Ewing's sarcoma accounts for approximately 10% of malignant bone tumors. The male: female ratio is 3:2. Clinically presents as pain with swelling and a palpable mass. Back pain and parathesias can be associated with paraspinal or pelvic tumors. Common nonspecific systemic manifestations include fever, fatigue, weight loss, and anemia mimicking acute or chronic infection. Additional symptoms and signs depend on the specific location of the tumor. Ewing's sarcoma can affect all bones, but is slightly more common in tubular bones. The flat bones most often involved are the ilium, ischium, rib, and scapula. More than 50% of patients have a soft tissue component. Ewing's sarcoma is one of the few bone sarcomas that affect the bones of the hands and feet, although in less than 5% of patients. Hematogenous dissemination is frequent to the lung, bones, and bone marrow. Extraosseous extension is common. On plain radiographs classic appearance is an intramedullary lesion with aggressive permeative or moth-eaten bone destruction. Periosteal new bone can be laminated or interrupted with a "sunburst" appearance. A Codman's triangle is less commonly seen. A characteristic, but not specific, appearance is subperiosteal extension with subperiosteal bone destruction producing a concave "saucerization" defect.

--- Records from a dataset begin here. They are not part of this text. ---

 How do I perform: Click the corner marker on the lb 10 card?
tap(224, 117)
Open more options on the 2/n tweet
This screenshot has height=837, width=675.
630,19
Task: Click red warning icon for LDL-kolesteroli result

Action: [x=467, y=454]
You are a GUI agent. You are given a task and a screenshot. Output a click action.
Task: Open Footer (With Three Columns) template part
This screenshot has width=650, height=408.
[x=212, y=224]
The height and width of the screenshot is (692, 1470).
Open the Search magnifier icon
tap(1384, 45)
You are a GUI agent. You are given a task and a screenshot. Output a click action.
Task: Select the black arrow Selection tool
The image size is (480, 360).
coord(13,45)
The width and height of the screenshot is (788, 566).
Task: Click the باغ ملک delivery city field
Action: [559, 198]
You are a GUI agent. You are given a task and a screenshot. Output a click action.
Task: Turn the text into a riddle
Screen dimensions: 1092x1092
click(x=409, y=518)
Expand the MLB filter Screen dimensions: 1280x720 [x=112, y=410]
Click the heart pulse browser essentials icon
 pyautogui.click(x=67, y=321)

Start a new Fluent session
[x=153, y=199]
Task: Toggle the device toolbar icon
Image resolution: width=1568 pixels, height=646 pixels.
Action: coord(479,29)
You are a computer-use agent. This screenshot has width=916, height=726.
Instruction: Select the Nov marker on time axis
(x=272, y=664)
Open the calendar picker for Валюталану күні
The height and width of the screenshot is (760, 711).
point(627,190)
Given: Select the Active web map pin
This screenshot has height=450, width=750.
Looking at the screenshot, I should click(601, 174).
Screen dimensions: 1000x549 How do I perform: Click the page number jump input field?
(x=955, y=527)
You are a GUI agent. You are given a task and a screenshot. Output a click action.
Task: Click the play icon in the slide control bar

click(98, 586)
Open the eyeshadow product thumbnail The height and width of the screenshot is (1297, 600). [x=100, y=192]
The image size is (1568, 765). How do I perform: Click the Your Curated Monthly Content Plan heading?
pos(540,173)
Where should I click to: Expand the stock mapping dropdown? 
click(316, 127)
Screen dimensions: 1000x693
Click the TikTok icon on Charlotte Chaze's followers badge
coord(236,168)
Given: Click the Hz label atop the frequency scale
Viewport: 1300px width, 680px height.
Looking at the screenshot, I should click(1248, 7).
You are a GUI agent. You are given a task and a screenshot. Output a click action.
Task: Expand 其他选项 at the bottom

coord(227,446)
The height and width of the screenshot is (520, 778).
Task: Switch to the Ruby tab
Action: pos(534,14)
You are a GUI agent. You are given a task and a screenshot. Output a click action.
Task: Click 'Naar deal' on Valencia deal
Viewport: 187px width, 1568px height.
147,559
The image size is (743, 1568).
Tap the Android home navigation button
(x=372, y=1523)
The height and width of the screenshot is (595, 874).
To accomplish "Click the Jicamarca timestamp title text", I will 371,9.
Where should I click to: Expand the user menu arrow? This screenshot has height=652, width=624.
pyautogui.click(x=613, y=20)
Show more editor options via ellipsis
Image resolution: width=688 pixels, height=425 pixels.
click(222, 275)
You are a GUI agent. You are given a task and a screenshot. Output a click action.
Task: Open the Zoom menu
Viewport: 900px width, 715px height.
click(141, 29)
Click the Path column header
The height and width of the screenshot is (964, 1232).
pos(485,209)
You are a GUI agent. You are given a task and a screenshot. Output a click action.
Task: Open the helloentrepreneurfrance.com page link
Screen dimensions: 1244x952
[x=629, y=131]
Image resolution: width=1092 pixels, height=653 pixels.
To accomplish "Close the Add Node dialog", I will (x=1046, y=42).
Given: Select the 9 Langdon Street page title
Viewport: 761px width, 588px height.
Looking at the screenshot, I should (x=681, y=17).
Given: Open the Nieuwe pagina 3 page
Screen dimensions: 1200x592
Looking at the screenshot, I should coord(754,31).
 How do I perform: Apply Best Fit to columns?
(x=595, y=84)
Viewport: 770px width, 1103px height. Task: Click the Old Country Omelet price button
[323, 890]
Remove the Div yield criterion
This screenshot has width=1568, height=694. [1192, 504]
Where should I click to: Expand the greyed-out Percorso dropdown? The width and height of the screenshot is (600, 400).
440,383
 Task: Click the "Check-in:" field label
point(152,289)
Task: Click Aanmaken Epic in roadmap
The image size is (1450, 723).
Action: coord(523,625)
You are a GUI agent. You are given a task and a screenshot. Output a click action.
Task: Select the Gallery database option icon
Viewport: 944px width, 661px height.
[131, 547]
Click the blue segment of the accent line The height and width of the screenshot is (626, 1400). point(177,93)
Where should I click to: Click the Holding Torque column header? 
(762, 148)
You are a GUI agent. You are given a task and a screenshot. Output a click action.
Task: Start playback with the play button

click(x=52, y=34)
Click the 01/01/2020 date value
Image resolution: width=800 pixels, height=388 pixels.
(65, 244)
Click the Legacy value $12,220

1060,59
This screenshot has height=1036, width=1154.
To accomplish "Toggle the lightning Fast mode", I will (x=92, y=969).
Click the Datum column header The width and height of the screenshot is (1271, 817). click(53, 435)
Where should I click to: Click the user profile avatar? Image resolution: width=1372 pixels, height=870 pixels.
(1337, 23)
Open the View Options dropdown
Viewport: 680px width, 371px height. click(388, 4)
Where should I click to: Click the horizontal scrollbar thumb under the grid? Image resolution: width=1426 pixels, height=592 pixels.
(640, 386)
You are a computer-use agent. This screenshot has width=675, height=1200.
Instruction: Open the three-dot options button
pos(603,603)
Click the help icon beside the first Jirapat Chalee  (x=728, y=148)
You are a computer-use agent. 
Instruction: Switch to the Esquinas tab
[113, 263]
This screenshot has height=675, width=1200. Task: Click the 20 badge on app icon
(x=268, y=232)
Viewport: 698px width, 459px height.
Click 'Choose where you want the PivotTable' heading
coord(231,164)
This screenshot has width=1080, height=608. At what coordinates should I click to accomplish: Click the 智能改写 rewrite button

After going through literature on ES of ilium and surfing through pubmed data base, no case of ES of the ilium mimicking inflammatory arthritis hip has been reported to the best of our knowledge. Although ES ilium mimicking sacroiliitis have been reported [7, 8]. The radiologic appearance of inflammatory and tumorous lesions in the iliac bone is characterized by destructive alterations and consolidations simultaneously. This pattern is nonspecific. The value of plain films of this area is compromised by the anatomy of the iliac bone and by overlying structures. Therefore MRI, computer tomography and bone scans are necessary [10]. CT is helpful in defining the tumor of ES by showing the pattern of bone destruction and the associated soft-tissue mass. MRI is more sensitive than CT in showing soft-tissue involvement and bone marrow metastases. Definitive diagnosis is by an open biopsy and histological examination combined with immunochemistry and cytogenetics.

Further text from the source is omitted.